Interpreting Answers to Yes-No Questions in User-Generated Content
Shivam Mathur, Keun Hee Park, Dhivya Chinnappa, Saketh Kotamraju and, Eduardo Blanco

TL;DR
This paper introduces a new Twitter-based corpus of yes-no question-answer pairs and analyzes linguistic features to interpret answers, revealing that large language models still struggle with this task.
Contribution
The paper presents a novel social media dataset and examines linguistic cues for interpreting yes-no answers, highlighting the limitations of current language models.
Findings
Large language models perform poorly on this task.
Linguistic characteristics can help distinguish yes, no, and unknown answers.

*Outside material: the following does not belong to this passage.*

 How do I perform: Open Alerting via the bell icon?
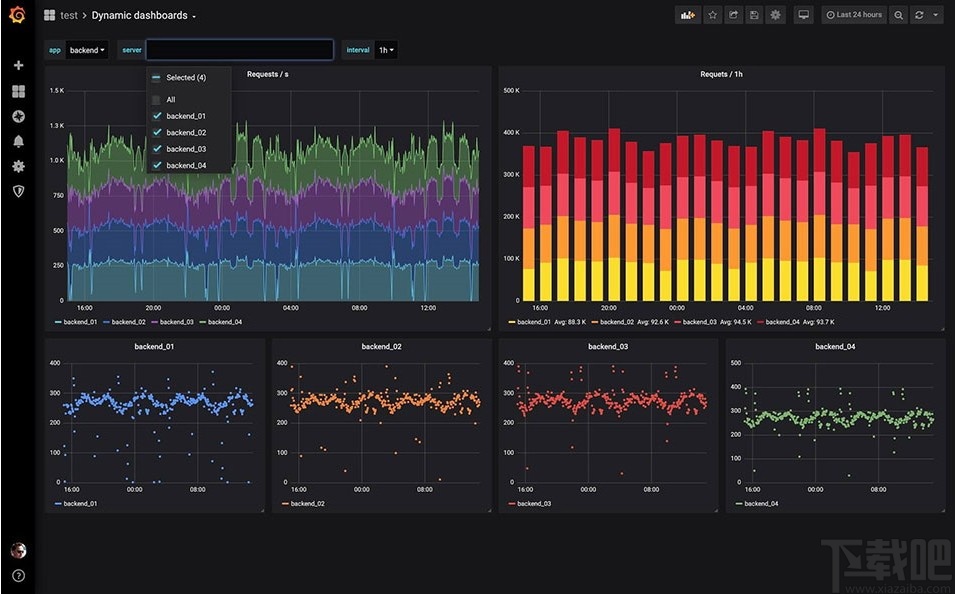click(x=17, y=141)
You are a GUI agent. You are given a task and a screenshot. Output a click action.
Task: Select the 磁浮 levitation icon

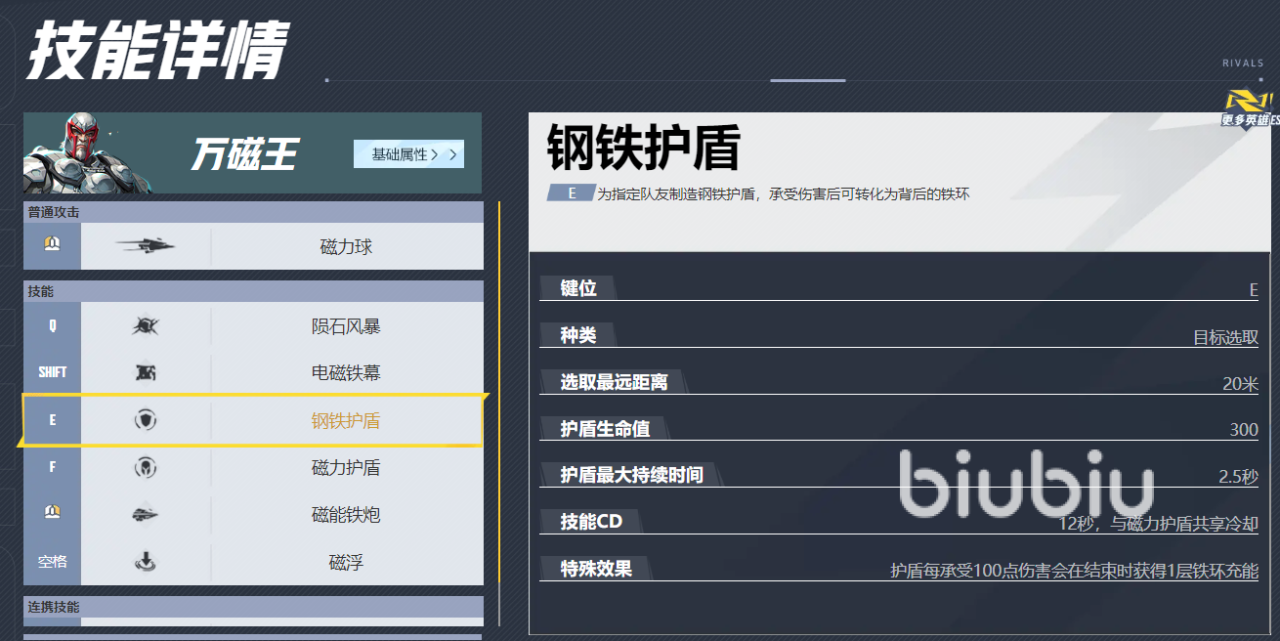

The new corpus enables future research in social media answer interpretation.
Abstract
Interpreting answers to yes-no questions in social media is difficult. Yes and no keywords are uncommon, and the few answers that include them are rarely to be interpreted what the keywords suggest. In this paper, we present a new corpus of 4,442 yes-no question-answer pairs from Twitter. We discuss linguistic characteristics of answers whose interpretation is yes or no, as well as answers whose interpretation is unknown. We show that large language models are far from solving this problem, even after fine-tuning and blending other corpora for the same problem but outside social media.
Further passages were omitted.